Postby binarycortex » Tue Mar 15, 2011 2:21 am

rafal wrote: SurfaceIntegrator "sppm"
"integer maxeyedepth" [16]
"integer maxphotondepth" [16]
"integer photonperpass" [250000]
"float startradius" [0.300000000000000]
"float alpha" [0.8]
"string lookupaccel" ["hybridhashgrid"]
"bool includeenvironment" ["true"]

Your startradius is very very low. This will make it very very difficult to converge a scene. Yes the caustics will converge pretty fast because of the small search radius, but that makes it very hard to converge everything else, especially the matte walls. Here is how it works (as I understand it).

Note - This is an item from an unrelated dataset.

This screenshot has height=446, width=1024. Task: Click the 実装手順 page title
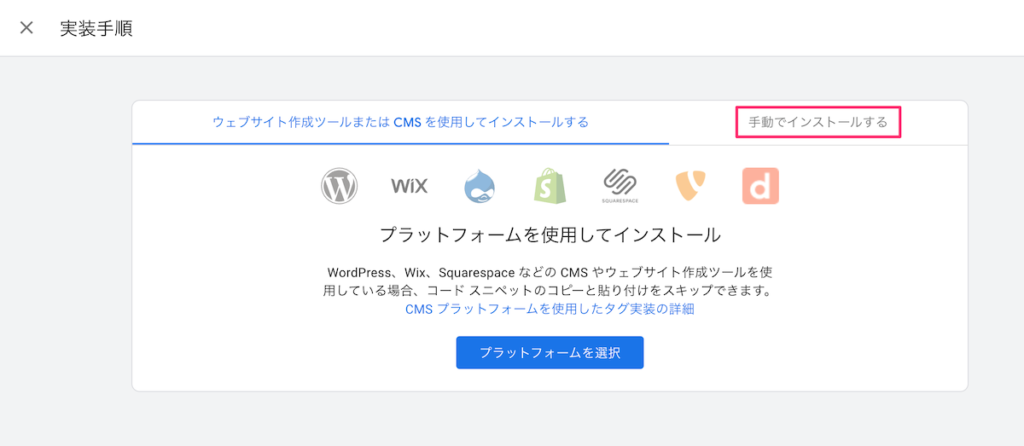96,28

SPPM starts with the startradius and is reduced every pass by the alpha amount. So if you start with a start radius of 2.0 and you have an alpha of 0.8 the second pass will be 1.6, the third pass will be 1.28 and so on. You could start with the defaults, startradius 2.0 and alpha 0.7, and the caustics would still converge because of the alpha setting.

rafal wrote:4) SPPM has some essential problem with glossy material. The straw is glossy with roughnesses of 0.000010 and it can't get rendered after 22 hours. It's too dark and still has some white fireflies.

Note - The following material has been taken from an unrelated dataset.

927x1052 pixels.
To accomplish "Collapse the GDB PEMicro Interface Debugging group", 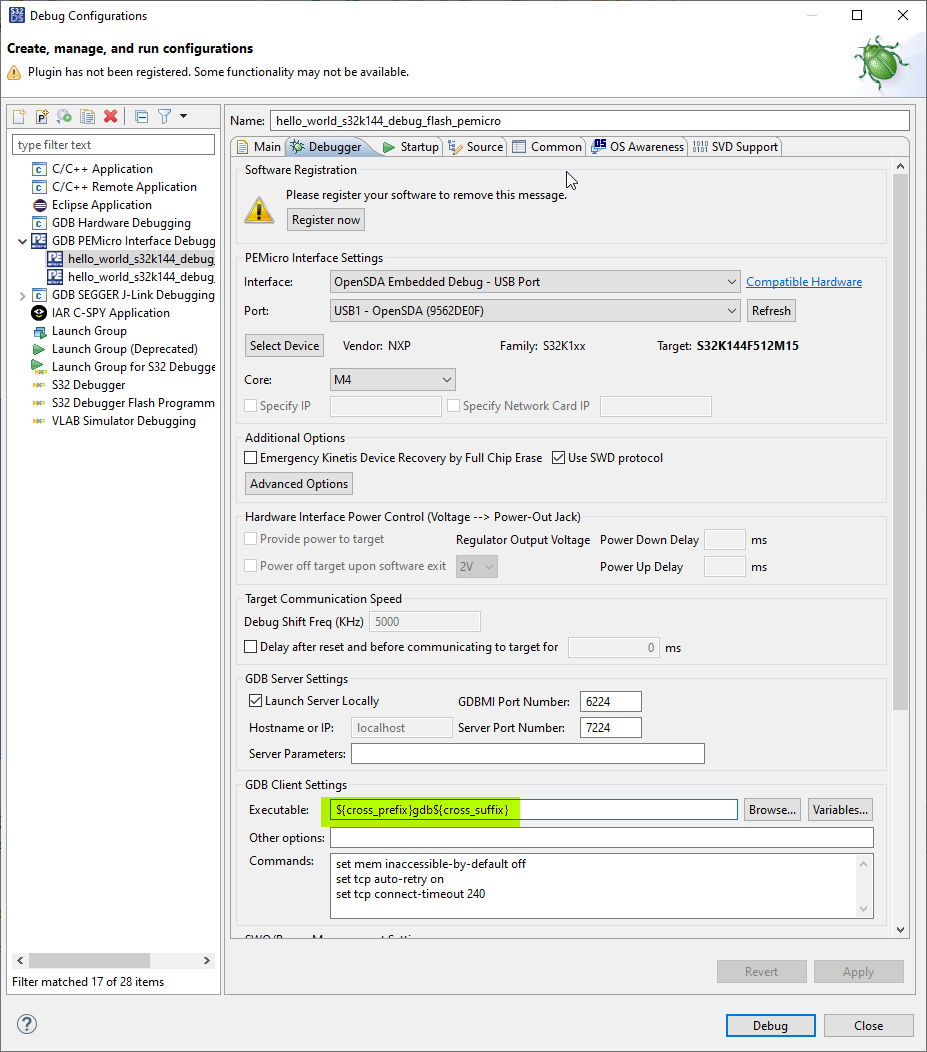I will pos(22,240).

SPPM is still in the very early stages, so this should improve. However there are some things you can do. First, the roughness you have set is nearly a mirror and highly unrealistic for a straw. 0.01 is probably still to shiny for a straw. Keeping the photon count low will help with you perform more passes. And with glossy materials you need more eye passes for them to converge.

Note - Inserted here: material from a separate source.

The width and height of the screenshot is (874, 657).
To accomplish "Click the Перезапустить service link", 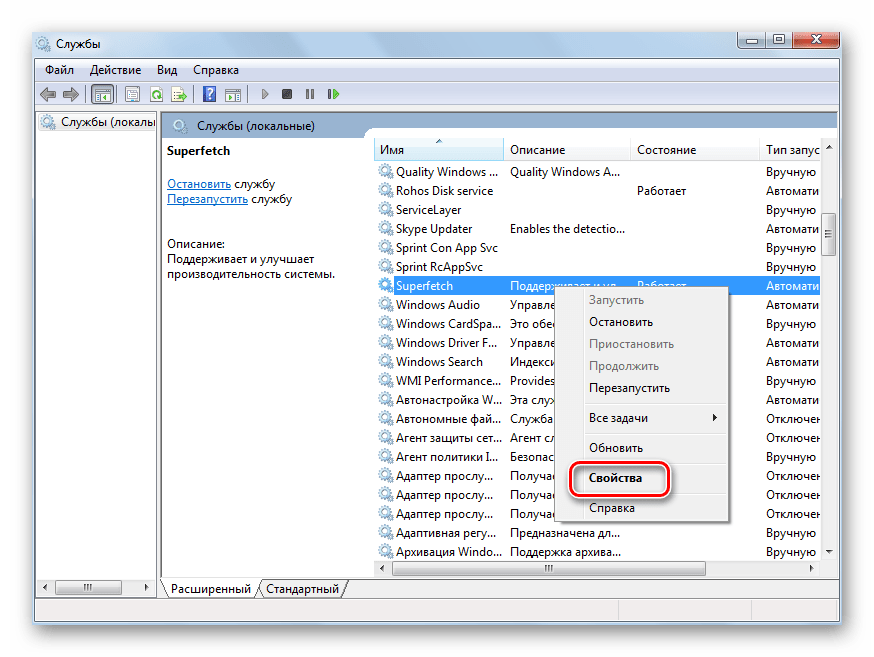I will [207, 199].
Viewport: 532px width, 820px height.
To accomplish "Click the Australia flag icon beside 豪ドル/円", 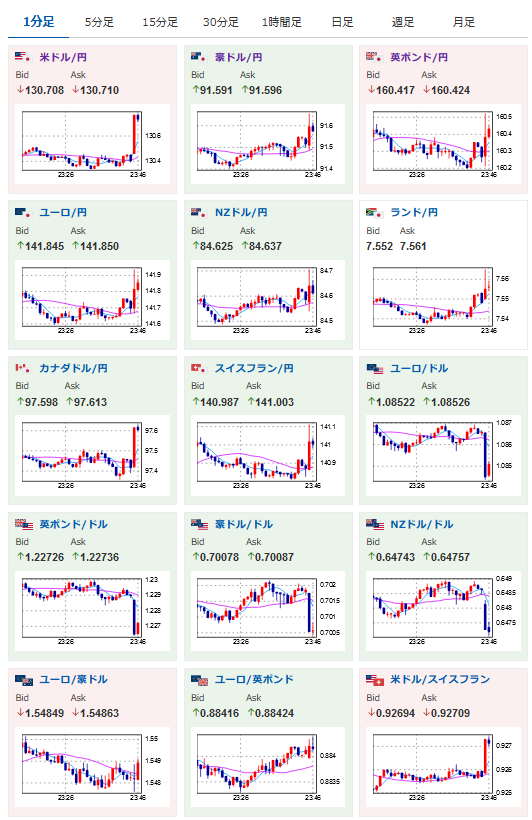I will point(198,57).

rafal wrote:6) Generally lighting is harder in SPPM. I tried to compensate it by tonemapping, but without much success. The contrast is very high. (It can be slightly dimmed by increasing gamma from nominal 2.2 to ~3 and lowering postscale in Reinhard from 1.0 to 0.9).

I haven't had any issues with the lighting, I haven't changed anything in my scenes and they look nearly identical to mlt+bidir.